Patients excluded from Random 2 as well as from allo-SCT receive attenuated, unsupported consolidation with 1-2 intermediate-dose cytarabine cycles. Patients aged >65 years are excluded from Random 2.

RISK CLASSIFICATION Cytogenetic risk classification is based on MRC/ECOG-SWOG/CALGB criteria (cytogenetic risk classes: favorable, normal/intermediate, unfavorable, other, unknown); clinical risk classification is based on selected diagnostic criteria and response to chemotherapy cycle 1. The final risk model integrates cytogenetic and clinical risk to encompass two broad risk classes (SR and HR).

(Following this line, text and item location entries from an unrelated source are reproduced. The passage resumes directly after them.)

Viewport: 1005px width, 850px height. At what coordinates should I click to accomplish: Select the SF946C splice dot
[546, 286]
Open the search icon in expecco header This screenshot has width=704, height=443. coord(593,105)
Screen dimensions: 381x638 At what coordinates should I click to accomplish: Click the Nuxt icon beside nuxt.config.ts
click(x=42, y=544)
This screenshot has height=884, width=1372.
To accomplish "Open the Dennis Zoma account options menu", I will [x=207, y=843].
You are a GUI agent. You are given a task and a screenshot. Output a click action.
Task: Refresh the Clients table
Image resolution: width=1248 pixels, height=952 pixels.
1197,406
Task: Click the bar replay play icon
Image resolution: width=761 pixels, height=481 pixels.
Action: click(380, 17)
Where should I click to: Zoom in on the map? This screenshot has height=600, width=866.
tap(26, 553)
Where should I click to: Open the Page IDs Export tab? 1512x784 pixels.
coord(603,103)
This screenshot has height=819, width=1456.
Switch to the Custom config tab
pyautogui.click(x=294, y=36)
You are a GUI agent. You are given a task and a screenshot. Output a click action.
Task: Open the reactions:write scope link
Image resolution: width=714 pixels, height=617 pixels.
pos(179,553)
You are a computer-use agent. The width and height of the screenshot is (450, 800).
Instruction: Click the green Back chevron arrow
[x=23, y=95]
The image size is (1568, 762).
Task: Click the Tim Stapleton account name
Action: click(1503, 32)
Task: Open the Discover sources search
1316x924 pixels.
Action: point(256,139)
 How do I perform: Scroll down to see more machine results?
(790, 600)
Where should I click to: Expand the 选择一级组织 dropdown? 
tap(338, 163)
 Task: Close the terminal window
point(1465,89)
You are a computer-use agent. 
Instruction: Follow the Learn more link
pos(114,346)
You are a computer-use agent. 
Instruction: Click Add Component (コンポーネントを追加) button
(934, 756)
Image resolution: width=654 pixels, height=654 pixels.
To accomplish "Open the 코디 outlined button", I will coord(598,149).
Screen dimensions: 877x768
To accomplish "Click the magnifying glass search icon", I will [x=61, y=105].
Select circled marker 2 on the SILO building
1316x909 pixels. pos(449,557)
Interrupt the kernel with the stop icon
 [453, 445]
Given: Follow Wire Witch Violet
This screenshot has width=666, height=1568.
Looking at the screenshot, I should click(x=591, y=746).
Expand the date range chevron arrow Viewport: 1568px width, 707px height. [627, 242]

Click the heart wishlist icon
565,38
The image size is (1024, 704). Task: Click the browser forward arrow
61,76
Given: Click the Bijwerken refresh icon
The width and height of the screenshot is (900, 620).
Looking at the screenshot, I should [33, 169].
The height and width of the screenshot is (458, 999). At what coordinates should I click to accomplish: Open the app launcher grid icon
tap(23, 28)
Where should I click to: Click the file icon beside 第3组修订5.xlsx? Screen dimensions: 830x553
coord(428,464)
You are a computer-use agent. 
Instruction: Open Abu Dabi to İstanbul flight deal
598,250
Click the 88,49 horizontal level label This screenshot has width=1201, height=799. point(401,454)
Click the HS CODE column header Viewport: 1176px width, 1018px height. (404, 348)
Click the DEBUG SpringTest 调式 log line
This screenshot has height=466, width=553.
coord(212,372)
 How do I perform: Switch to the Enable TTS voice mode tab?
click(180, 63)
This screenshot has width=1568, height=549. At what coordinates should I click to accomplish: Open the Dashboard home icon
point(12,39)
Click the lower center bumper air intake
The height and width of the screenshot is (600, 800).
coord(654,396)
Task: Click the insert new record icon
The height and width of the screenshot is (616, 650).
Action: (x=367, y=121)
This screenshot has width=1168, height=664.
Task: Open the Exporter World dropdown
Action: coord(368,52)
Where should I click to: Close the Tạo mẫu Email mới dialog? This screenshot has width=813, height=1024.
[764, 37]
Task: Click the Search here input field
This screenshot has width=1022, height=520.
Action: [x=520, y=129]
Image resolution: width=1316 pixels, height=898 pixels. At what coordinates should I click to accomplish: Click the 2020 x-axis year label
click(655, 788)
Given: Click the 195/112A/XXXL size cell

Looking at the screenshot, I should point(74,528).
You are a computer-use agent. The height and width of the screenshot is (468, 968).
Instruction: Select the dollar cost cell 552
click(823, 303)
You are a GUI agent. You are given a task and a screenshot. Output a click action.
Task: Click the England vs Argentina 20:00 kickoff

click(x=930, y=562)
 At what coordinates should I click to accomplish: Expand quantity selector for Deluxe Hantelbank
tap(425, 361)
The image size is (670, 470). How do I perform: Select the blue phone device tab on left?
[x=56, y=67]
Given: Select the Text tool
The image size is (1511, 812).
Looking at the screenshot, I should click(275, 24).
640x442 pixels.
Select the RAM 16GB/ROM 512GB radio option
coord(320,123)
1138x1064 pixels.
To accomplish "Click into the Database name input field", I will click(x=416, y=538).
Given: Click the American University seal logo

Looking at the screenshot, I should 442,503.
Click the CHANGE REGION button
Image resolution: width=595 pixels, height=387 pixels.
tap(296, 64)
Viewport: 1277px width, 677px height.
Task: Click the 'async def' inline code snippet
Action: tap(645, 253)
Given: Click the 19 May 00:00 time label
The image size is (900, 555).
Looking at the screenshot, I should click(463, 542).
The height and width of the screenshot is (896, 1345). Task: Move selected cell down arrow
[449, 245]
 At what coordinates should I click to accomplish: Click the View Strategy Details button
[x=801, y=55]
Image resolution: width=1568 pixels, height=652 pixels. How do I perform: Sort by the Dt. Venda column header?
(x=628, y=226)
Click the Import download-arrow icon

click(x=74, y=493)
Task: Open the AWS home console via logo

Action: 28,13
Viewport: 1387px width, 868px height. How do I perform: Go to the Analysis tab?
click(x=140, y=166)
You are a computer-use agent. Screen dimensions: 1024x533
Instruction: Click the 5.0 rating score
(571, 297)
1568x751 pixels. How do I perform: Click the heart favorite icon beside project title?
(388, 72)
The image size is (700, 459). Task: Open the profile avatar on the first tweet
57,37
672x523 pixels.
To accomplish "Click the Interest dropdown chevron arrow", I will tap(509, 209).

• Standard risk (SR): favorable cytogenetics, CR achieved after cycle 1; or normal/intermediate cytogenetics, CR achieved after cycle 1, lack of high-risk characteristics.
• High risk (HR): unfavorable cytogenetics; or normal/intermediate cytogenetics with any high-risk characteristic (WBC >50x10e9/l,FAB M0,6,7 or corresponding WHO, secondary AML, Myelodysplastic Syndrome (MDS)-associated AML, hepatosplenomegaly, FLT3 mutation, CR) not achieved with cycle, persistent cytogenetic abnormality at CR), or other/unknown cytogenetics.